Material for the task:
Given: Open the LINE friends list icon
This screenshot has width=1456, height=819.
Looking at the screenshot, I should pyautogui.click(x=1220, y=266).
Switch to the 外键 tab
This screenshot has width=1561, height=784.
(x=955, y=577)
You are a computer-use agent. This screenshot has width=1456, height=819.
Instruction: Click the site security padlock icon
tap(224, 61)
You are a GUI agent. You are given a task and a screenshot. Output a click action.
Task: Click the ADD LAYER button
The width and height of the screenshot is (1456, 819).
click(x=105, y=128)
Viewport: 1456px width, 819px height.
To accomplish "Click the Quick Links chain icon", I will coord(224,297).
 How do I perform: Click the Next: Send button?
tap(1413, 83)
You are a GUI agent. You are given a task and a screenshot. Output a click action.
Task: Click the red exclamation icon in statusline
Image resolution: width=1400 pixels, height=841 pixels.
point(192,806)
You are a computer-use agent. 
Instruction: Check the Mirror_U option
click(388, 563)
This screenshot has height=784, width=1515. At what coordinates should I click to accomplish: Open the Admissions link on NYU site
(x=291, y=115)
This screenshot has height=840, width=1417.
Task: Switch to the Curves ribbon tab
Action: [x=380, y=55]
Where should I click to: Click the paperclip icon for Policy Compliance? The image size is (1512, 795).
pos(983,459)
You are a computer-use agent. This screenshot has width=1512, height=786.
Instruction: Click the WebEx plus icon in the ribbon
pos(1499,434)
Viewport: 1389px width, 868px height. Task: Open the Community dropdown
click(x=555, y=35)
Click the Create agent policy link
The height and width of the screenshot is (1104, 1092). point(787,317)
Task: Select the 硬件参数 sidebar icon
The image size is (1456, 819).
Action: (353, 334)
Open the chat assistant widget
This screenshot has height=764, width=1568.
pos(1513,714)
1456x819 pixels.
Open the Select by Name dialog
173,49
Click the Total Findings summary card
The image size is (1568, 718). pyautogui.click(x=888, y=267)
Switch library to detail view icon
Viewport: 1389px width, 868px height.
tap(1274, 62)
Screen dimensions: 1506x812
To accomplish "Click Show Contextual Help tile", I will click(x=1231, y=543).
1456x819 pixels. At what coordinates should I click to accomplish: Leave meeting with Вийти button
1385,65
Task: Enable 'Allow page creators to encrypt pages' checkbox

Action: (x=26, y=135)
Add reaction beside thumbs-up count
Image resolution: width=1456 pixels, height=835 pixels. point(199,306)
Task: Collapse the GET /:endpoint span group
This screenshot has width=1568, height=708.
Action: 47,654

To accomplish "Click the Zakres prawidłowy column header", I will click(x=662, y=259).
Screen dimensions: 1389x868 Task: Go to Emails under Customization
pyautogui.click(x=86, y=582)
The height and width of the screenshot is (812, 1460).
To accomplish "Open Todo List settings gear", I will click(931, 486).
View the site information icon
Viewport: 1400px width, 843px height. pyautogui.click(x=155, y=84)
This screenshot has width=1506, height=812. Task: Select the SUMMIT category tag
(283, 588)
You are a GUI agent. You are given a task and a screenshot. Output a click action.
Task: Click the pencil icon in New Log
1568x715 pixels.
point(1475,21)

The task: Search the records for the word "will", then list every line that has it.

Output below:
To accomplish "Click the Quick Links chain icon", I will coord(224,297).
To accomplish "Click Show Contextual Help tile", I will click(x=1231, y=543).
To accomplish "Click the Zakres prawidłowy column header", I will click(x=662, y=259).
To accomplish "Open Todo List settings gear", I will click(931, 486).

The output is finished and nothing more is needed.